Records from a collection
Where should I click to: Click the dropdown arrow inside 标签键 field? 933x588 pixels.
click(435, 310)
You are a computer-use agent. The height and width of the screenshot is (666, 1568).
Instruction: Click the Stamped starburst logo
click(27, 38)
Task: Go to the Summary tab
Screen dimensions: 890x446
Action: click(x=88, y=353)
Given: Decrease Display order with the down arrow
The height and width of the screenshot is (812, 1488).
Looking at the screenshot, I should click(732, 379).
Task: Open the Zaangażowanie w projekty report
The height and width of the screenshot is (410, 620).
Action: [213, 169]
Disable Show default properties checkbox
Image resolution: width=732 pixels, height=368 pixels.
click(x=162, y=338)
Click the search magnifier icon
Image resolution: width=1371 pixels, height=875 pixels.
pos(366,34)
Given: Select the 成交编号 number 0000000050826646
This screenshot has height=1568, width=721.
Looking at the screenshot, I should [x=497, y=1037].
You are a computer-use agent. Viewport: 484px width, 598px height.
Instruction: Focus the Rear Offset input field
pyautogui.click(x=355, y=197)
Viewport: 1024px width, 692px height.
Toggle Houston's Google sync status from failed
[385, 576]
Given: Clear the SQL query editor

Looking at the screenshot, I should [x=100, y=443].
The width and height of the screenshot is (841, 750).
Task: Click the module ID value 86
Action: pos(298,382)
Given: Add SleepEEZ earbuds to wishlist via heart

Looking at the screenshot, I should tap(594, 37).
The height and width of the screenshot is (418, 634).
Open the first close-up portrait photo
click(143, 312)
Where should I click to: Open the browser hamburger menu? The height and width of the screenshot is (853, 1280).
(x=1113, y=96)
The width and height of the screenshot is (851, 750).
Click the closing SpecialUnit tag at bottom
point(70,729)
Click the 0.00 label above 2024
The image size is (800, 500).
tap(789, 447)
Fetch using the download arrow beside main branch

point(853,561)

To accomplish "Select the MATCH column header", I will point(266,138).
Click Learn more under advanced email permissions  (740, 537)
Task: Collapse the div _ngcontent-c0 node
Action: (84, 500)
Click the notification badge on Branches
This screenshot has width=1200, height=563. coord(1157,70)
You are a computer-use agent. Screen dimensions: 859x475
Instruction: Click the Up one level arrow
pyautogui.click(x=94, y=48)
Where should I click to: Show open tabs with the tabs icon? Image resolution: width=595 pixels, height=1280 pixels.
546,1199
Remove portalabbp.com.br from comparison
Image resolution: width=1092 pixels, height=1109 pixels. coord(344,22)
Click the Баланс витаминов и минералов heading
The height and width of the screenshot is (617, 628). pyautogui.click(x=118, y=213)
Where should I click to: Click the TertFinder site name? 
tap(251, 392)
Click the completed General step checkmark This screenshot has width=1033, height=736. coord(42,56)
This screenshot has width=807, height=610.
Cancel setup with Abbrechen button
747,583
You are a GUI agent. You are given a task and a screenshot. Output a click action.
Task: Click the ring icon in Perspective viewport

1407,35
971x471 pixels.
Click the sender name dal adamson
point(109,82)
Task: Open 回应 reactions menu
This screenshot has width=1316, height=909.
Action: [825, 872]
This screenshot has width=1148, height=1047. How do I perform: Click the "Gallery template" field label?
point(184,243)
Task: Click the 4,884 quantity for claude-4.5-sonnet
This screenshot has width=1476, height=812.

### Problem to work on
Up to and including the line that holds "Disable Show default properties checkbox", reproduce the records above exactly from their first line, and give nothing else.

### Solution for this task
Where should I click to: Click the dropdown arrow inside 标签键 field? 933x588 pixels.
click(435, 310)
You are a computer-use agent. The height and width of the screenshot is (666, 1568).
Instruction: Click the Stamped starburst logo
click(27, 38)
Task: Go to the Summary tab
Screen dimensions: 890x446
Action: click(x=88, y=353)
Given: Decrease Display order with the down arrow
The height and width of the screenshot is (812, 1488).
Looking at the screenshot, I should click(732, 379).
Task: Open the Zaangażowanie w projekty report
The height and width of the screenshot is (410, 620).
Action: [213, 169]
Disable Show default properties checkbox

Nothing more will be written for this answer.